The Five Stages of Enterprise Jupyter Deployment
 
Machine Learning , Analytics & Cyber Security the Next Level Threat Analytics...
Machine Learning , Analytics & Cyber Security the Next Level Threat Analytics...Machine Learning , Analytics & Cyber Security the Next Level Threat Analytics...
Machine Learning , Analytics & Cyber Security the Next Level Threat Analytics...
 
R reproducibility
R reproducibilityR reproducibility
R reproducibility
 
2014 nicta-reproducibility
2014 nicta-reproducibility2014 nicta-reproducibility
2014 nicta-reproducibility
 
Managing Changes to the Database Across the Project Life Cycle (presented by ...
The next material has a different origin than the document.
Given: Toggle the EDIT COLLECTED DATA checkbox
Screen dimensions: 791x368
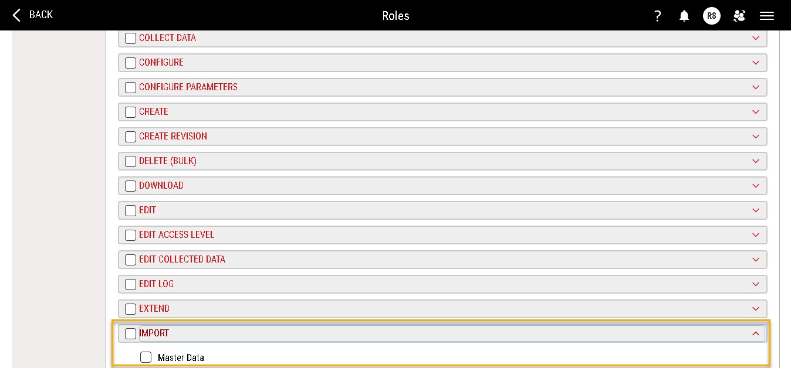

Managing Changes to the Database Across the Project Life Cycle (presented by ...Managing Changes to the Database Across the Project Life Cycle (presented by ...
Managing Changes to the Database Across the Project Life Cycle (presented by ...
 
Managing changes to eZPublish Database
Managing changes to eZPublish DatabaseManaging changes to eZPublish Database
Managing changes to eZPublish Database
 

Recently uploaded

User Guide: Magellan MX™ Weather Station
User Guide: Magellan MX™ Weather StationUser Guide: Magellan MX™ Weather Station
User Guide: Magellan MX™ Weather StationColumbia Weather Systems
 
Pests of castor_Binomics_Identification_Dr.UPR.pdf
Pests of castor_Binomics_Identification_Dr.UPR.pdfPests of castor_Binomics_Identification_Dr.UPR.pdf
Pests of castor_Binomics_Identification_Dr.UPR.pdfPirithiRaju
 
REVISTA DE BIOLOGIA E CIÊNCIAS DA TERRA ISSN 1519-5228 - Artigo_Bioterra_V24_...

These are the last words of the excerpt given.